Carnegie Mellon University has announced that it will participate in a 5-year, $5 million project that will create a large infrastructure in an effort to improve educational outcomes and advance learning.
Sponsored by the National Science Foundation, the project, LearnSphere, will store data showing how students learn in a secure way.
LearnSphere will be able to access over 550 datasets from a variety of databases, including online tutoring systems, MOOCs, and educational games, allowing instructors to improve their teachings and the learning of their students by redesigning their courses to coordinate with learning styles.
“We’ve seen the power that data has to improve performance in many fields, from medicine to movie recommendations,” Ken Koedinger, professor of human-computer interaction and psychology and project leader, said. “Educational data holds the same potential to guide the development of courses that enhance learning. Gathering more of this data also promises to give us a deeper understanding of the learning process.”
LearnSphere received a data driven research award given out by the National Science Foundation as part of the Data Infrastructure Building Blocks (DIBBS) program. In all, 14 awards were handed out totaling $31 million.
“NSF has an ambitious vision for advancing scientific frontiers through an enabling and collaborative data infrastructure,” said Irene Qualters, NSF division director for advanced cyberinfrastructure. “We are particularly pleased that this year’s DIBBs awards include this CMU-led project to build on the NSF-sponsored Pittsburgh Science of Learning Center’s DataShop repository for educational researchers.”
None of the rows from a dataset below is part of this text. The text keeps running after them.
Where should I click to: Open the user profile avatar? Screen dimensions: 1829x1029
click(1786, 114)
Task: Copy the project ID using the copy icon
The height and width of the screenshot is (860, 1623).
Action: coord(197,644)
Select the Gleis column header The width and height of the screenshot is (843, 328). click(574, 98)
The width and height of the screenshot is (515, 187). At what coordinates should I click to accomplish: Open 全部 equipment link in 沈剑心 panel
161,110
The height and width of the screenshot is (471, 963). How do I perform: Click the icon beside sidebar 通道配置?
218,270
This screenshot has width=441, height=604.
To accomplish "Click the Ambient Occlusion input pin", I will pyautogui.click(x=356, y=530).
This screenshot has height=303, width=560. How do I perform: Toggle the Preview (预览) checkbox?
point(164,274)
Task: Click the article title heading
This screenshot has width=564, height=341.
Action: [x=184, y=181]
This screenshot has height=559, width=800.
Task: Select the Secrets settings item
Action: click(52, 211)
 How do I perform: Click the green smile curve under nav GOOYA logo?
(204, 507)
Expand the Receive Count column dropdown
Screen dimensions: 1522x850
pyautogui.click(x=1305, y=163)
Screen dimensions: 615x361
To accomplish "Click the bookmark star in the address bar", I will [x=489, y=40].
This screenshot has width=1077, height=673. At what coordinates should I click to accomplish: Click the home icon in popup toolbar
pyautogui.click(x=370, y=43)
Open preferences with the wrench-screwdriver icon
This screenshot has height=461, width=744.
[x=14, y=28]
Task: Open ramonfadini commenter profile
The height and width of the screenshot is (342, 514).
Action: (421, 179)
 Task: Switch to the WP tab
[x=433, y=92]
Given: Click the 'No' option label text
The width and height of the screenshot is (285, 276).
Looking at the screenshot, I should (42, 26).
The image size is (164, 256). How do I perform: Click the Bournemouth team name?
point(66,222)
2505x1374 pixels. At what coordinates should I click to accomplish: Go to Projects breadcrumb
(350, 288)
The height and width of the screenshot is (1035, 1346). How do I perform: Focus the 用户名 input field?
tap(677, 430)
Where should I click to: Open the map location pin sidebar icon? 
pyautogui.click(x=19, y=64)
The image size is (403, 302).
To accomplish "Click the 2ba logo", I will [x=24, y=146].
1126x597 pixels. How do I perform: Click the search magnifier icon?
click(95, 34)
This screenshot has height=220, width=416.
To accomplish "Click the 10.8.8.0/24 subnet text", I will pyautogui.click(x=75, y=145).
Created in 2004, the Pittsburgh Science of Learning Center studies how people learn. DataShop is the world’s largest open educational data repository.
While DataShop collects most of its data from larger sources such as online tutoring systems and educational games, LearnSphere will add data from other sources like MOOCs.
Koedinger said he would like to make LearnSphere into a distributed storage system, allowing researchers to store their own data on their own servers, offering greater control and confidentiality to groups of researchers. Doing so, Koedinger hopes will influence researchers to share their data.
“We’re trying to create a culture in which scientists will not only be cited for their research findings, but also for their datasets,” Koedinger said.
Researchers also hope to discover how to notice signs of students who are about to drop out so that schools may intervene.
“Learning models based on the wide variety of datasets housed in LearnSphere will enable new forms of personalized, just-in-time support for learning,” said co-investigator Carolyn Rosé, associate professor in the Language Technologies Institute and Human-Computer Interaction Institute at CMU.
In June, Carnegie Mellon was the recipient of a Google Focused Research Award, a multi-year award focused on improving MOOCs, allowing the courses to become as successful as traditional classes by focusing on the learning styles of individual students through data-driven learning.
Through the award, Koedinger was able to use machine-learning techniques that allowed him to personalize MOOCs through a computer program that would see what material that has been mastered, and where more practice is needed.
The Google award will fund research at CMU at $300,000 a year for two year with an option for a third year.